I look down at the photo. This is what I’m going back to if I give up now. A life where fear suffocates me. Fear of never having enough money to be truly independent. Fear of never having a family of my own with a man who loves me and respects me. Fear of not getting home in one piece when I walk alone in the dark after long hours in an underpaid job that is far from my game design ambitions.
My heart races, and I make a quick decision.
I go to the eleven o’clock design meeting with my hands sweating and my pulse throbbing in my ears. I avoid everyone’s eyes, but when they start discussing new features for the game, I swallow my shyness and pitch a detailed idea I’ve been entertaining for the past few weeks and never dared to bring up.
When I finish, my manager, Lars Holm, says, “That’s an interesting idea.”

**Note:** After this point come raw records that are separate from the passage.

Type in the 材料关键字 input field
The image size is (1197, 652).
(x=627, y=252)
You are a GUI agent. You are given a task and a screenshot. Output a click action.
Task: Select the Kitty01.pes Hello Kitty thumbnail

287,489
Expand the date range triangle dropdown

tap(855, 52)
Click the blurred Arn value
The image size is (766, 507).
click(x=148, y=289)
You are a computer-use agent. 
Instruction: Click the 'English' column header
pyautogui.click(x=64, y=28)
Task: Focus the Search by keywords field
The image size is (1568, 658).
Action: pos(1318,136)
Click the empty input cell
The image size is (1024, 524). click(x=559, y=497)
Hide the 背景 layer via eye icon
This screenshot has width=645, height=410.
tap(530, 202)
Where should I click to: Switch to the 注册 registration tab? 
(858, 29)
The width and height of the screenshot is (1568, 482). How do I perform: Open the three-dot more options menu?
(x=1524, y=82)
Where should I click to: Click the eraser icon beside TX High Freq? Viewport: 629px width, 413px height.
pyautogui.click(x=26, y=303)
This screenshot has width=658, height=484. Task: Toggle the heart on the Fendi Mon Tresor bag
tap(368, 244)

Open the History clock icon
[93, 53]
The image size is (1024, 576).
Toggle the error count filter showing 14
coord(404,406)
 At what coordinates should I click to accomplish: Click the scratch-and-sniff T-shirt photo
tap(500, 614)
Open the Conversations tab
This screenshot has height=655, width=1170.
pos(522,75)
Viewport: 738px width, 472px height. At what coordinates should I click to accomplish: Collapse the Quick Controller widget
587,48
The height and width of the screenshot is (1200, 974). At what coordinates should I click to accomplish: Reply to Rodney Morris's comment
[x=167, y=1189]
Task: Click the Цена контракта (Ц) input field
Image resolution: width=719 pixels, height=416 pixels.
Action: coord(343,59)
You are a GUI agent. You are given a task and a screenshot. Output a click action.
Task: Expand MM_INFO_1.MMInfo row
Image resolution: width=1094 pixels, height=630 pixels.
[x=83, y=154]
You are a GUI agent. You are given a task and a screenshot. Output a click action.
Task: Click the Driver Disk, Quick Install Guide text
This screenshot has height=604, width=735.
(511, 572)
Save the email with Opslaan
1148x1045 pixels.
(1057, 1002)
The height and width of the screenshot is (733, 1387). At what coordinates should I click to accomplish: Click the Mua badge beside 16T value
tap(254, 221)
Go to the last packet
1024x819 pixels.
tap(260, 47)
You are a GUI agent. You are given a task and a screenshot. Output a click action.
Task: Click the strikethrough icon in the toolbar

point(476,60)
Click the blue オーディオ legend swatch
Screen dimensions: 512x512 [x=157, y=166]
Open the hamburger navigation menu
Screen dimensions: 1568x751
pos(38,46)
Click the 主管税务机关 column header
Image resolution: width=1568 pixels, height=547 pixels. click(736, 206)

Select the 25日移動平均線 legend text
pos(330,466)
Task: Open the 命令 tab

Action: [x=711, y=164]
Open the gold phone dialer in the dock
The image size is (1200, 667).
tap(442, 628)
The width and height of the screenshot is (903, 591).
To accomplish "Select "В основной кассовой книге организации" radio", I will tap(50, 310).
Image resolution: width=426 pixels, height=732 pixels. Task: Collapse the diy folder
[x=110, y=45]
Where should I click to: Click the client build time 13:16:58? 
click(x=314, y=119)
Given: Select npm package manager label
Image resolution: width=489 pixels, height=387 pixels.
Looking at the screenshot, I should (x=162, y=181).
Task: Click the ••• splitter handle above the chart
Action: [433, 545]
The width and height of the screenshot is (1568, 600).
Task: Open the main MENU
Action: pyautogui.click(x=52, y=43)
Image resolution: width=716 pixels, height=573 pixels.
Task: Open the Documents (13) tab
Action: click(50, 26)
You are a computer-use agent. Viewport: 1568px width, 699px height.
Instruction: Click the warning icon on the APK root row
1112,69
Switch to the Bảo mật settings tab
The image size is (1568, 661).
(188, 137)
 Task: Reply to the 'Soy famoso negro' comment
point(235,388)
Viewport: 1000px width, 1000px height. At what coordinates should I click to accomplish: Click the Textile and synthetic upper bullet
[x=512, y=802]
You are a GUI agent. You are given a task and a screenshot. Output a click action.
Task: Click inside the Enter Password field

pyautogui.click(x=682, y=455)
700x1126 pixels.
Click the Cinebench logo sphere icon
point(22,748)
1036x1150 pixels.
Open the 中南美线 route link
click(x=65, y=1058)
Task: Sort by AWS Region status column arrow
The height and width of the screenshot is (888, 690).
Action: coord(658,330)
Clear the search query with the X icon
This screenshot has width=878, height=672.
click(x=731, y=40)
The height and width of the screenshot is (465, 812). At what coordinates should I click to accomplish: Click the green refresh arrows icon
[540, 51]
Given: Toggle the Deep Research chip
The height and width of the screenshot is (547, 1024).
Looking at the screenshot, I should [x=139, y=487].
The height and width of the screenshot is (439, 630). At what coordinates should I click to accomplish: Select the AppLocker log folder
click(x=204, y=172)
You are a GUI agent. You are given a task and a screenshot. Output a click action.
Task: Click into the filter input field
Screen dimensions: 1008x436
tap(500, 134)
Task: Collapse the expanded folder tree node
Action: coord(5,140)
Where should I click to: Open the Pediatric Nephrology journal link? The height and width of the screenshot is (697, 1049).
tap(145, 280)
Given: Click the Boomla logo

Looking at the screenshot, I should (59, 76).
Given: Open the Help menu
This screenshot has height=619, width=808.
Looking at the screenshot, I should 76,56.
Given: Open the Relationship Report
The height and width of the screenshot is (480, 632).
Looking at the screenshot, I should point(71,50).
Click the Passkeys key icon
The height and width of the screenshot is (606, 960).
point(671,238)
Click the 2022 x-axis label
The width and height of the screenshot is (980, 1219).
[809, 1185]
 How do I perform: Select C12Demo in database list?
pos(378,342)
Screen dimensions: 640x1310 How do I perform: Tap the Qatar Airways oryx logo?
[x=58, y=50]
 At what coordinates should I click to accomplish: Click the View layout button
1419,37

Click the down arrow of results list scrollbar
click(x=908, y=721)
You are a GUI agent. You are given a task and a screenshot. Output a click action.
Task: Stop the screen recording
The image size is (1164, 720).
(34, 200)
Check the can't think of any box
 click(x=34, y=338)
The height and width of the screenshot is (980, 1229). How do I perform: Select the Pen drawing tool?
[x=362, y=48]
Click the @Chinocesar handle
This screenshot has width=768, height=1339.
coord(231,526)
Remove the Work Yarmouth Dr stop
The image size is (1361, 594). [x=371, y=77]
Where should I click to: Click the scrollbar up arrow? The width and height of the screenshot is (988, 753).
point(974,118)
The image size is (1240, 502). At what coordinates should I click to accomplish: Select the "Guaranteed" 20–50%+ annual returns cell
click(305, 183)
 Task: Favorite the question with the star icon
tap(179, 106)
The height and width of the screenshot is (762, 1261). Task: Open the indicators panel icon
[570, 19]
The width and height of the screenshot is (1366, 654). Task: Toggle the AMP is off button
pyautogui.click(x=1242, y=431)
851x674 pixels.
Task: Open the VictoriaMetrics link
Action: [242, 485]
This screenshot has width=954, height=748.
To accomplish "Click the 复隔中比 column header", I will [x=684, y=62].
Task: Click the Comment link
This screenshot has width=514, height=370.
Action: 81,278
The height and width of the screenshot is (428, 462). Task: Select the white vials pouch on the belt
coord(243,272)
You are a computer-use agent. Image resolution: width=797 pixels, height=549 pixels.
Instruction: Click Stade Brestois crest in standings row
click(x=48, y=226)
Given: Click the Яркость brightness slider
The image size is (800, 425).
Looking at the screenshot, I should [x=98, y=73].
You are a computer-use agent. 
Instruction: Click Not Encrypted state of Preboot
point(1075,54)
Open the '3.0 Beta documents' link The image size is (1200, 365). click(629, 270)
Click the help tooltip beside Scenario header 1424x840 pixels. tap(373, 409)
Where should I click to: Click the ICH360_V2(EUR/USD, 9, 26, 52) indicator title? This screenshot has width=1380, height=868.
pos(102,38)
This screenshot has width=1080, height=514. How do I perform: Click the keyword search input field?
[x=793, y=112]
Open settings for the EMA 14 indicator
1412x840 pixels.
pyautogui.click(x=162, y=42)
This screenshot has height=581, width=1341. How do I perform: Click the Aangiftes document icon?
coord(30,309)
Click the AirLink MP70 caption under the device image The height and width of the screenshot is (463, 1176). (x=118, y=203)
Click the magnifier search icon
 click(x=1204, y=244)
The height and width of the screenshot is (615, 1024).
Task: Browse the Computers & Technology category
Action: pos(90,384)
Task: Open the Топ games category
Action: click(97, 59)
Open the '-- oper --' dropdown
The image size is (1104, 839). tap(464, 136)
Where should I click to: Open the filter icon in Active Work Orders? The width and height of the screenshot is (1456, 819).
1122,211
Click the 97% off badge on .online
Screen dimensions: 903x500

Other people nod, agreeing with him, and my heart does a thump-thump-thump in what feels like hope...
Then Martin Olesen, game designer, raises his hand.
“I see a few problems with this,” he says and goes on to destroy my idea.
Ripped. To. Absolute. Pieces.
I want to murder him. But I keep a calm face.
“You might have a point, Martin,” Lars concludes. People nod. “Let’s just keep doing what we’ve been doing and monitor player response. Jessica, do you have any data for us?”
I look at Martin. He acts as if I’m not in the room. Everyone pays attention to Jessica’s slides, and I want to storm out.
Why is Martin Olesen so fu—fantastically annoying? It’s not the first time he’s obliterated one of my suggestions. He’s always showing a feverish need to be the cleverest, most accomplished person in the room, regardless of who he steps on.
For the rest of the meeting, I don’t see the numbers or charts displayed on the big TV. All I see are the percentages surrounding the current possibilities of my life.
Chance of getting more interesting tasks at work: 0%.
Chance of finding a place to rent in the next ten days: 1%.
There is no future for me in Denmark, that’s the harsh truth. I sigh, looking at my perfect self-manicured nails. I have beauty salon skills because, since I was twelve, I’ve been helping Mom in her business. It’s the job I’ll have the moment I land back home under my mother’s overprotective wings.
When we’re leaving the meeting, a hand squeezes my shoulder. I look back at Lars, who’s smiling at me. “Are you ready for our one-to-one?”
“Sure.” My stomach sinks. No, I’m not at all ready.
We walk to another empty meeting room and sit across from each other.